Hello and welcome to St Michael and All Angel’s blog. Our church, of Bronte and Grimshaw fame, has entered the age of 21st century technology with a new website (www.haworthchurch.co.uk) Twitter feed (@haworthchurch) and Facebook (Haworth.church)
We are hoping to use these new communication tools to bring together our work within the community, our fascinating history and our relationship with God.
The building of St Michaels has many uses. Firstly it is a place of peace, prayer and worship. It is where a regular congregation attend services and take communions and local people can celebrate their important life events with God.
Secondly, and equally importantly, it is a place that brings the community together. There are a number of groups that use the church as their base. People from all areas of the community can come together for companionship, prayer and tea and cake.
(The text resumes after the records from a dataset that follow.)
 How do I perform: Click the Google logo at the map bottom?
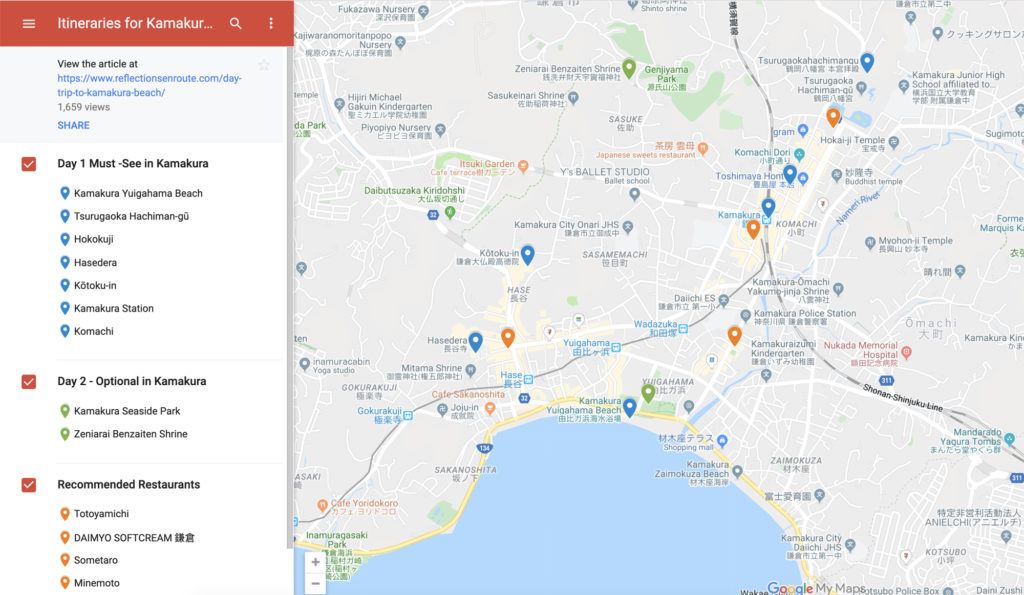[x=789, y=588]
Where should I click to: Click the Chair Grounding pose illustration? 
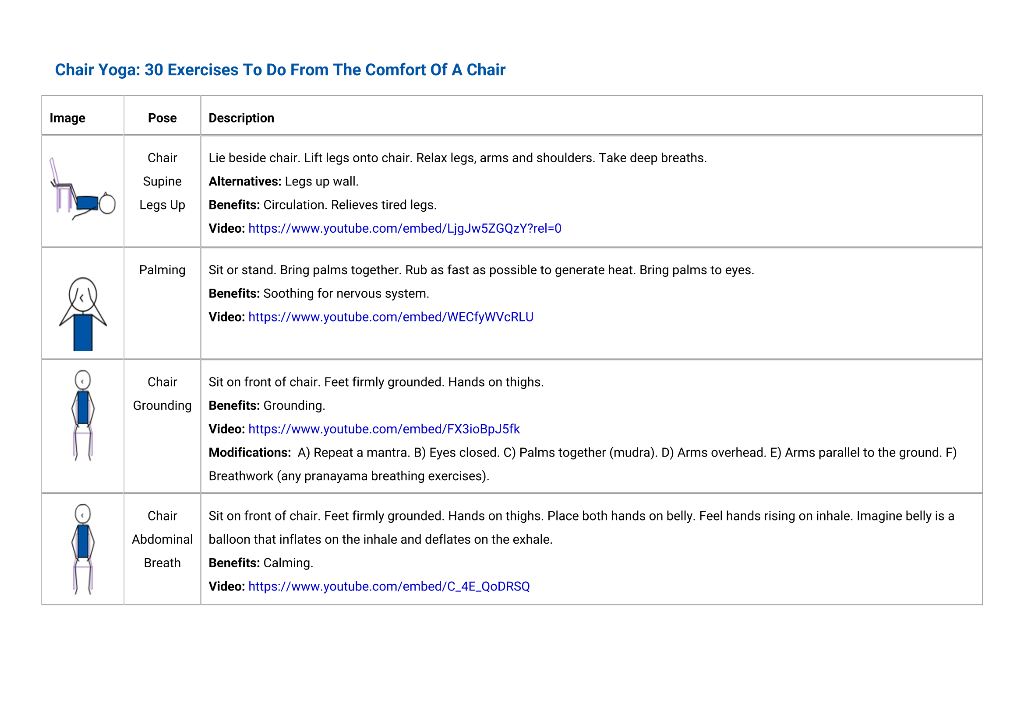[83, 416]
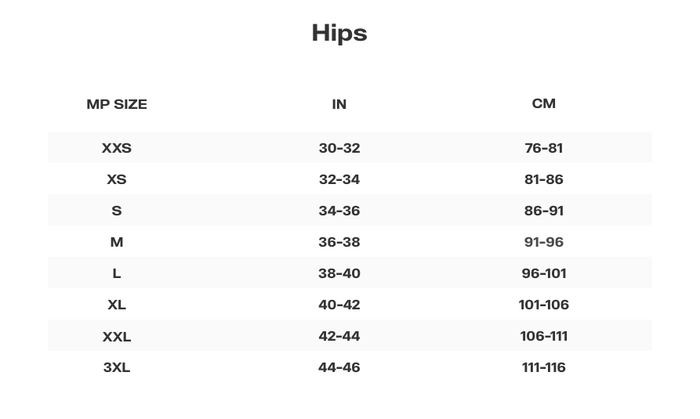Click the M size label

(116, 242)
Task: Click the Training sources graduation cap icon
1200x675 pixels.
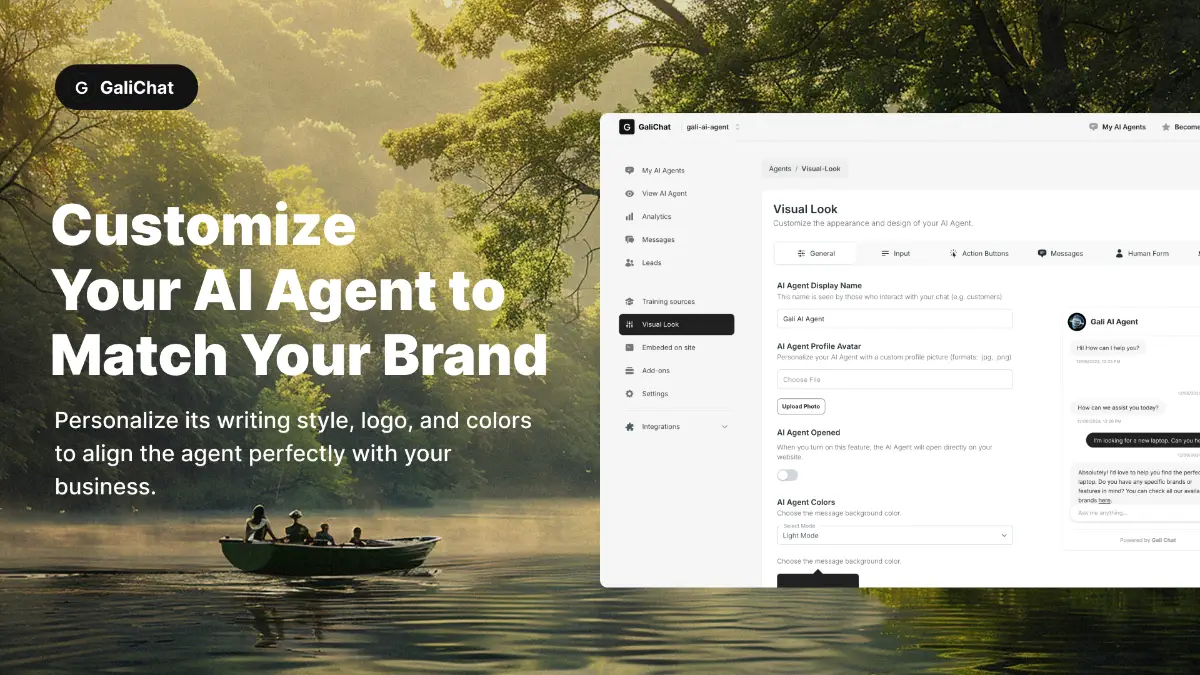Action: 629,301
Finally, our building is also of great historical and literary significance. There has been a religious settlement on the site in Haworth since 1317 and an Anglican church since the 15th century. Through its long and colourful past the building has been rebuilt and remodelled and its records mention historical events such as the execution of Charles I. It has also been the place of work for some famous incumbents including William Grimshaw and Patrick Bronte.
Our work of late has been in an effort to restore St Michael and All Angels to its former glory. The church roof is leaking badly and causing terrible damage to the 19th century wall paintings inside. Overall we need about £240,000 to complete the project, which will be the first large scale repairs carried out on the roof since the 19th century. We were recently given a grant by the Heritage Lottery Fund and English Heritage for £115,000 towards the project. The remainder is still to be raised by members of the church through donations and holding fundraising events.
This blog will provide a weekly update on the happenings in the church, news, reviews of fundraising events and an insight into our history and the people who use our building.